FATHER JUDE’S CONFESSION
When Damien moved aside the panel of wood and bent to the screen, he knew at once that he spoke to his fellow priest — it was the keen citrus aftershave. That gave him away, though he would have known from his voice as well. He naturally chose, as he did always, to allow Father Jude his privacy, and Damien spoke as though to a stranger. The younger priest went along with this and confessed anonymously, though he, too, knew that the screen was practically transparent and his voice was familiar to his colleague. Of course, once he spoke of Lulu, all pretense was abandoned. And anyway, Father Jude could not keep the emotion from filling his talk. He had not slept more than a few hours at a time for days.
“It is actually”—his voice was low—“a form of madness. A special aspect of which is the inability of the afflicted one to see beyond the thorns of the flesh and loving spirit. I feel ludicrous, pained, hurt, drained, exalted, and sick all at once. Ludicrous because, quite obviously, at my age I should have dispensed with and put these feelings in their places. Pained because I cannot tell her. Hurt because the hurt of unattainable intimacy lies before me constantly. Drained… well, obviously all of this emotion takes its toll on the body. Yet, thrilled! I have never felt so supremely right in my emotions, not since I took my vows. To love another human in all of her splendor and imperfect perfection, it is a magnificent task, dear Father Damien, tremendous and foolish and human. I’m sick because I can’t eat for the beauty of it, and the anguish is beautiful too. Can I have her? No, I can’t! Can she ever be with me? Just once? Of course not, unless I leave the priesthood. I’ll do it. Nothing like this has ever happened to me. Ever.”
“My dear son,” said Damien, and his heart twisted in flat-out pity.
“If I was more perfectly committed, more noble, more secure, more Christ-like, I’m sure I would be immune to her, Father.”
“No one is immune to her,” said Father Damien, quite kindly.
“There is no vaccine? No cure for the malady? I’d like a little something to ease the pain.”
“What would help?”
“Music.”
“Of course.”
“Would you play for me tomorrow?”
“I will.”
“And Father…” now there was in the sound of the younger priest’s pause something that put Damien on alert, some shift of attention and focus. It occurred to him that Jude, having admitted what he considered a great weakness, needed to extract a similar weakness from him, to put them on a more equal level. He considered tuning out and giving a huge, fake snore, but didn’t want the other man to feel he was wanting in attention to his first problem, so he quietly asked Jude to go on.
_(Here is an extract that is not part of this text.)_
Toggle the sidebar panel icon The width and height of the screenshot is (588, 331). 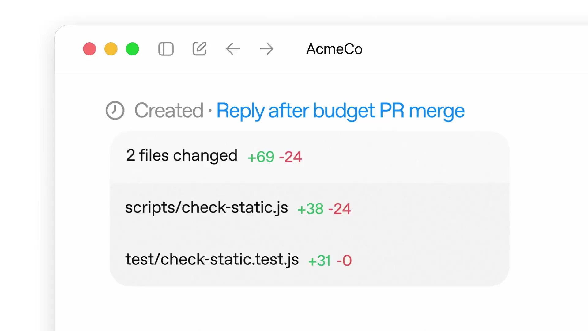tap(166, 49)
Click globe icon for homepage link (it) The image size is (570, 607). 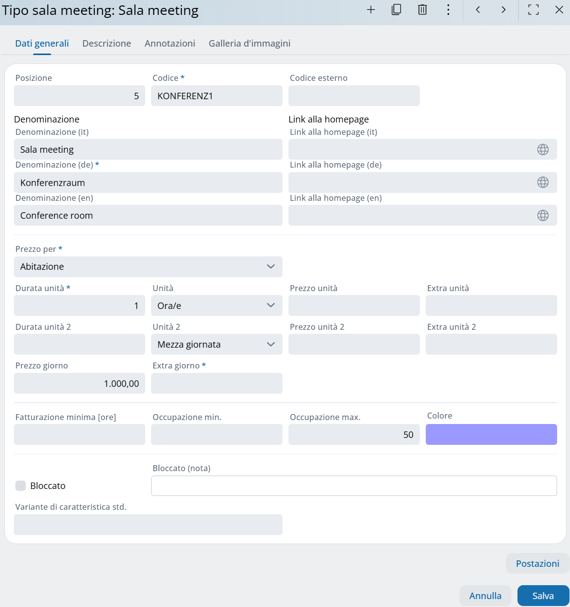coord(543,150)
“I know your secret,” said Father Jude.
It was a wallop. Agnes’s wind left her. For a moment, she was panicked to nerveless buzzing. Then, suddenly, the air flooded into her body.
“Oh!”
“Yes, I do.”
Another pause. A yellow sheet of stars descended and Agnes thought, faintly, that she must not babble if she went unconscious. But the stars resolved to dusk air once more as Father Jude went on talking.
“I’ve already decided not to speak of it. I can’t, I won’t, though I might have before I experienced the confounding process of falling in love with Lulu Lamartine. I understand now, I actually identify to some degree with what you must have experienced. I cannot cast the first stone. Or any stone.”
“Thank you,” said Agnes, confused and unnerved.
“Don’t you want to know how I found out?”
“Yes.” Agnes’s voice was very faint.
“I found the papers,” said Jude, “while doing research on our subject. Of course, I looked up the birth certificate of Lulu, as I looked up everything about her in the church files. You didn’t bother to hide it very well.”